# Plotting polynomials roots

NOTE: See follow up to this question here

I created a simple python script to plot quadratic, cubic and quartic polynomials with integer coefficients between -4 and 4. It uses numpy to find the roots for the polynomials and matplotlib for the actual plotting of the points. Because I want to plot all possible polynomial with integer coefficients between -4 and 4 I figured I needed to do a recursive function with a loop. However if I'm not mistaken this will give a time complexity of $$\O(n!)\$$.

import matplotlib

# Use Qt4Agg because otherwise matplotlib crashes on my computer running Arch Linux
matplotlib.use('Qt4Agg')
import matplotlib.pyplot as plt
import matplotlib.cm as cm
import numpy as np

min_degree = 2
max_degree = 3
colours = []

def polynomial_scatter(ax, min_x, max_x, min_degree, max_degree, cur_degree, coeff):
global colours

if cur_degree <= max_degree:
for c in range(min_x, max_x):
new_coeff = coeff + [c]
polynomial_scatter(ax, min_x, max_x, min_degree, max_degree, cur_degree + 1, new_coeff)
if cur_degree >= min_degree:
roots = np.roots(new_coeff)

# check if no possible solution exists
if len(roots) == 0:
continue

# the real part of the roots will be our x values, the imaginary parts will be our y values
x, y = zip(*[(t.real, t.imag) for t in roots])

# scatter the roots for this polynomial with a colour corresponding to the degree of the polynomial
ax.scatter(x, y, c=colours[cur_degree - max_degree], alpha=.5, s=1)

if __name__ == "__main__":
f, ax = plt.subplots()
colours = cm.rainbow(np.linspace(0, 1, max_degree - min_degree + 1))
polynomial_scatter(ax, -4, 4, min_degree, max_degree, 0, [])
plt.savefig("plot.svg", format="svg")
plt.show()


Here are some pictures showing the result:

if I set max_degree to 5 it takes between 7-15 hours on my computer which is very long. Perhaps there is a way to implement multithreading.

How can I improve the performance of the polynomial_scatter algorithm?
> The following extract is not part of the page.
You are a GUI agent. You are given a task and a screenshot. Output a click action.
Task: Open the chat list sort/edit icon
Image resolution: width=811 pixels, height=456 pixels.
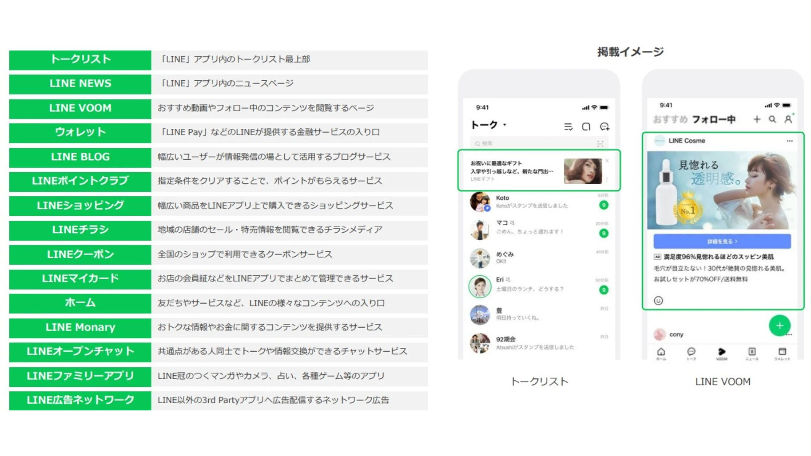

• I think there are some symmetries in the coefficient space you're exploring. If all coefficients are multiplied by a constant, the roots stay the same, right? This would mean that any solution (except for the trivial solution) is plotted at least twice; e.g. after negating coefficients. So you could choose to loop over range(0,max_x) for the last coefficient. Also I think that coeff[0]==0 implies a lower degree, correct? If so, the function should either call itself or calculate roots.
– mvds
Commented Jun 2, 2017 at 0:11
• Expanding on the previous comment: if the last coefficient is 0, you're actually solving a lower degree polynomial (ignoring the trivial solution). That implies that you could also loop over range(1,max_x). This should be 55% faster already.
– mvds
Commented Jun 2, 2017 at 0:14
• @mvds that is an interesting optimization. Not sure how to implement that into a recursive function however. Commented Jun 2, 2017 at 8:06
• in pseudo code: range(cur_degree==max_degree?1:min_x, max_x)
– mvds
Commented Jun 2, 2017 at 15:06
• @mvds I might implement that, but I switched to C++ and have another performance problem now. Here is the new post: codereview.stackexchange.com/questions/164790/… Commented Jun 2, 2017 at 15:21

I did notice that the code above references the global variable colours. This may be seen as bad programming style because it can cause side effects that may be challenging to detect. Alternatively, function parameters could be used, or else a class with a class/data/instance member.